Le compositeur, pianiste et chef d’orchestre russe Alexandre Tcherepnine fut élevé dans une famille d’artistes. Grâce aux étroites relations qu’entretenaient les Tcherepnine avec les familles Benois et Diaghilev, leur demeure de Saint-Pétersbourg était un lieu de réunion pour les musiciens, les artistes et l’intelligentsia créative russe. Le père d’Alexandre, Nicolaï, était lui-même un chef d’orchestre, pianiste et compositeur respecté qui avait étudié auprès de Nicolaï Rimski-Korsakov. Alexandre commença à jouer du piano et à composer dès son plus jeune âge. A la fin de son adolescence, il avait déjà composé plusieurs centaines de pièces, dont treize sonates pour piano, puis sa famille et lui s’enfuirent à Tbilissi, en Géorgie, pour échapper à la famine, au choléra et aux troubles politiques de la Révolution russe. Ils abandonnèrent Tbilissi en 1921 quand la Géorgie fut occupée et annexée par l’Union soviétique, et se fixèrent à Paris. Alexandre y acheva ses études officielles avec Paul Vidal et Isidor Philipp au Conservatoire, puis ce fut le début de sa carrière internationale.

Tcherepnine fit de longs voyages aux Etats-Unis, au Japon et en Chine. C’est dans ce dernier pays qu’il rencontra sa femme, la pianiste Lee Hsien Ming. Ils eurent trois fils, Peter, Serge et Ivan, et demeurèrent en France pendant toute la durée de la Seconde Guerre mondiale, s’installant aux Etats-Unis en 1948. Tcherepnine passa la majeure partie du reste de sa vie à voyager entre les USA et l’Europe. Il s’éteignit à Paris en 1977.

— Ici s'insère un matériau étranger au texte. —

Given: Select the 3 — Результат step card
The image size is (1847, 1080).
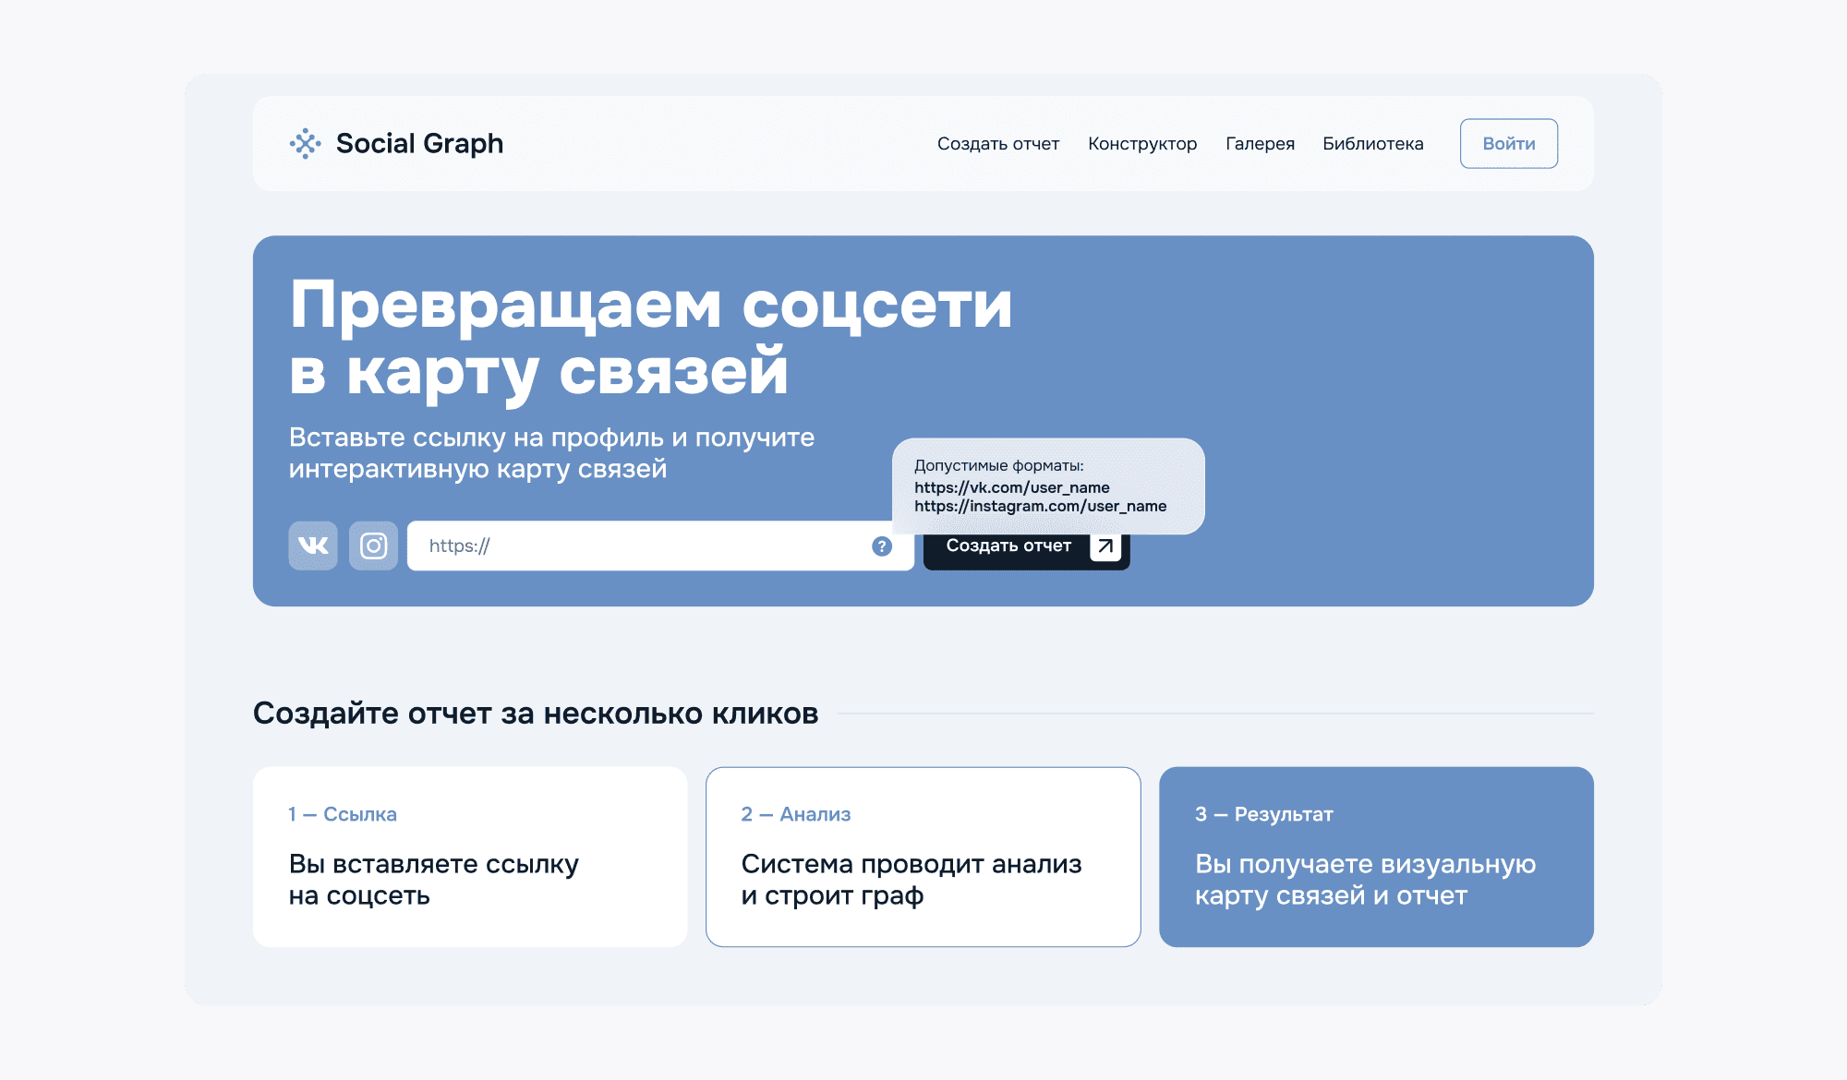Looking at the screenshot, I should pos(1376,857).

La musique qui figure sur le présent disque illustre à quel point Alexandre Tcherepnine maîtrisait l’art de la miniature – on peut dire tant de choses éloquentes en si peu de temps. Fait remarquable, la plupart de ces miniatures furent écrites dans un style et un langage musical particuliers qu’il avait développés quand il était encore un jeune compositeur, loin des capitales musicales de la planète, et qu’il perfectionna tout sa vie durant. Quasiment dénués d’étrangeté, ces morceaux s’adressent au coeur, dans la tradition de la musique romantique pour laquelle transmettre l’émotion est primordial. Elles font penser aux paroles de Saint François d’Assise : « Celui qui travaille avec ses mains est un ouvrier. Celui qui travaille avec ses mains et sa tête est un artisan. Celui qui travaille avec ses mains, sa tête et son coeur est un artiste. »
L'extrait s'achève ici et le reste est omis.